I was intent on majoring in history upon my arrival as a freshman in the early autumn of 2001. My decision to ultimately pursue a Ph.D. in the same field and become a professor of history was a direct result of my experiences as a history major at UMW. Two of our core practices in the historical profession—teaching and historical research—were both introduced to me in the department. First and foremost, I benefited from studying under dedicated professors. In particular, I found my intellectual curiosity sparked and challenged by Professors Jeffrey McClurken, Claudine Ferrell, Porter Blakemore, and William Crawley. Their mastery of their fields of expertise, the ways they constructed narratives, and their ability to push students to complicate their historical understandings were inspirational. As my years of study progressed, I found myself increasingly wanting to both replicate their teaching models while also crafting my own identity as an educator.

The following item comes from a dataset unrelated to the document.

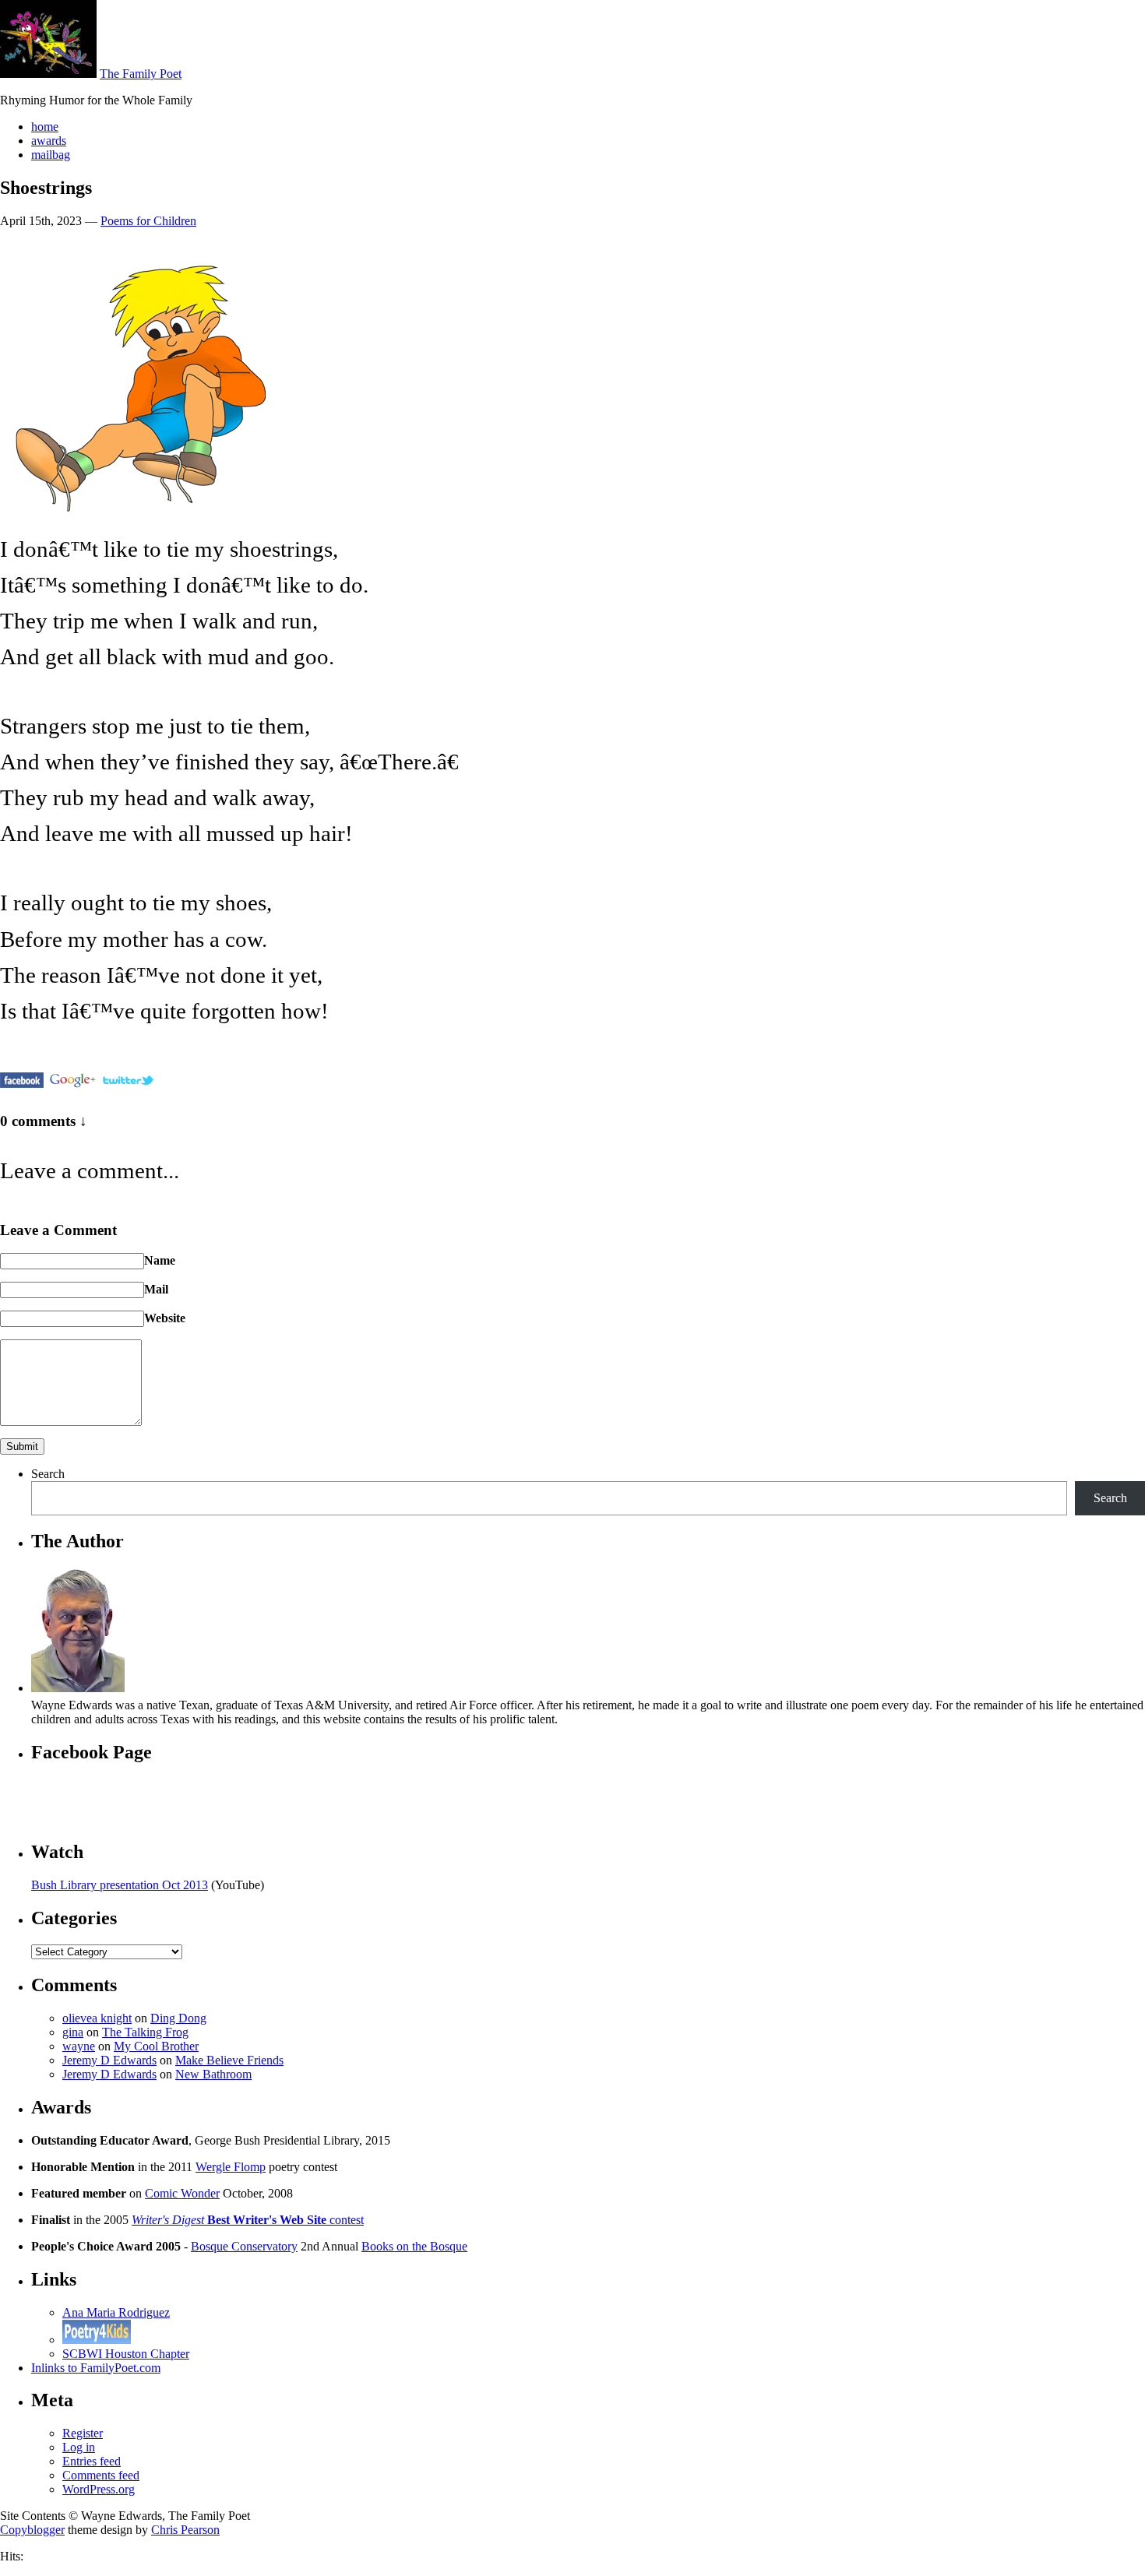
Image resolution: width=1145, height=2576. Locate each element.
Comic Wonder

My turning point towards pursuing a Ph.D. in history was taking a course on the History of Gilded Age America with Professor Ferrell. My assumptions that few significant developments occurred in the United States from 1865 to 1900 were quickly destroyed. I found myself captivated by a period of history that witnessed tremendous social unrest, anxiety, violence, and economic and demographic transformations. It was in this course that I first encountered little-understood groups of intellectuals, scientists, and concerned elites who struggled to grasp modernity and attempted to cultivate a world insulated from the sweeping changes of industrial capitalism, urbanization, and global migration. I began asking questions about how these groups of anxious elites dealt with the changes wrought by modernity in the United States, and more broadly, the world. I pursued preliminary answers through my senior thesis on the eugenics movement during the turn of the twentieth century. One of the special opportunities in UMW’s history department is the conducting of original historical research. My undergraduate training taught me to seek out new archives, utilize original sources through unconventional methods, and construct narratives to produce new bodies of knowledge and reveal previously unknown stories. The answers I sought in my senior thesis only led to more questions about the broader American anxieties concerning the disappearance of wild species and wild places in the face of global capitalism, imperialism, and modernity at the dawn of the twentieth century.

I carried those questions with me to the Johns Hopkins University where I completed a dissertation on the early-twentieth-century birth of the international wildlife protection movement and its hidden relationships with global capitalism, imperialism, smuggling, and species extinction—a dissertation that really began in the classrooms of Monroe Hall years earlier. The skills I had learned at UMW became integral to my Ph.D. pursuit and continue to be critical to my career as a professor at Northern Virginia Community College. In my current capacity as a teacher and scholar of United States, environmental, and international histories, I hope to inspire and challenge the next generation of students as I was at UMW. In my second year I was nominated for the college-wide Faculty of the Year Award, a testament of my professors at UMW. Even now, I find myself continually reexamining those original questions I developed in Professor Ferrell’s class. Nearly ten years later, they continue to push me.